Перекусит на скорую руку — и на улицу.
«Мам, пить хочу! Вынеси в коридор, разуваться неохота».
Она выносит в коридор банку воды. С Мишкой ватага пацанов, напьются — и снова во двор, играть в войну. Пить всегда приходили к Мишке — сам предлагал, жили Зенины на первом этаже.
— Мам... Дай воды.
— Сейчас, сынок. Может, соку выпьешь?
— Не хочу. Сок пусть Санька пьет. Я долго спал?
— Десять минут.
— Эх... Потянуться охота. — Михаил сморщился от боли. — Сил нет как потянуться охота. Санек, а ты чего такой грустный? Выше нос, дружище! Мы еще повоюем. Я тебя научу ножи метать. Ты не видел, как я ножи метаю?
Санька через силу улыбнулся и покачал головой.
— Э-э, — протянул Михаил, — много потерял. Я не хвалюсь, но многие говорят, что довольно прилично.
Зенин, бывший лейтенант особой бригады «Черные беркуты», не хвалился, он прилично метал все острое, вплоть до сапожных гвоздей.
— Ты как хочешь, сынок, — строго проговорила женщина, — но в следующий раз я скажу Николаю Александровичу, что тебя нет дома. Не отпущу никуда!
Уголки губ Михаила дернулись. Он с укоризной посмотрел на мать.

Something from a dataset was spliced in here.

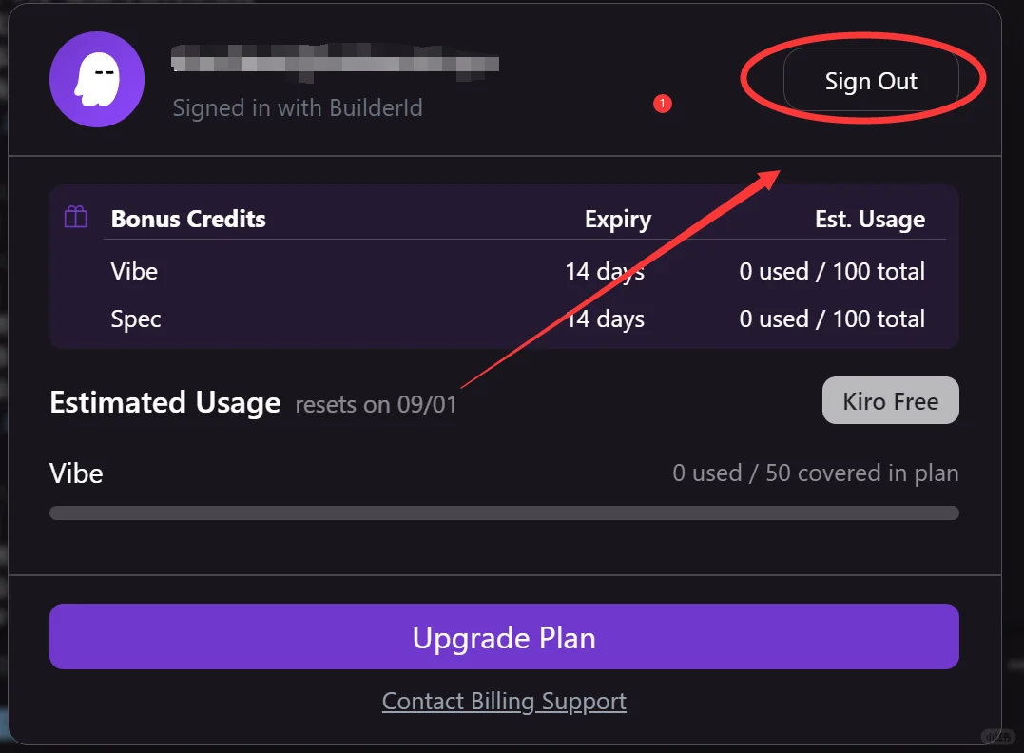Image resolution: width=1024 pixels, height=753 pixels.
Task: Click the Estimated Usage heading
Action: [164, 402]
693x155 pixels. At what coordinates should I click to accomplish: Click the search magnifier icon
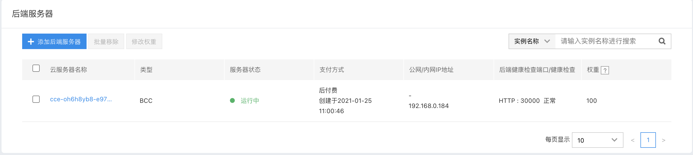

— Мам, мне ведь не только потянуться охота.
— А что еще?
— Засмеяться. Не смеши меня, мать, у меня ж спина болит. Два укола под лопатку засандалили.
Месяц спустя
Кавлис и Зенин стояли на некотором отдалении от плаца, где проходила строевая подготовка. Михаил с какой-то жадностью впитывал в себя атмосферу воинской части, не обращая внимания на кучку старослужащих, бросавших на него заинтересованные взгляды. Лишь раз, когда до его ушей донеслось слово «беркут» и собственная фамилия, не смог сдержать самодовольной улыбки.
Толкнув в бок Николая и кивнув на «дедов», тихо сказал:
— Однако знают нас. Лично мне приятно.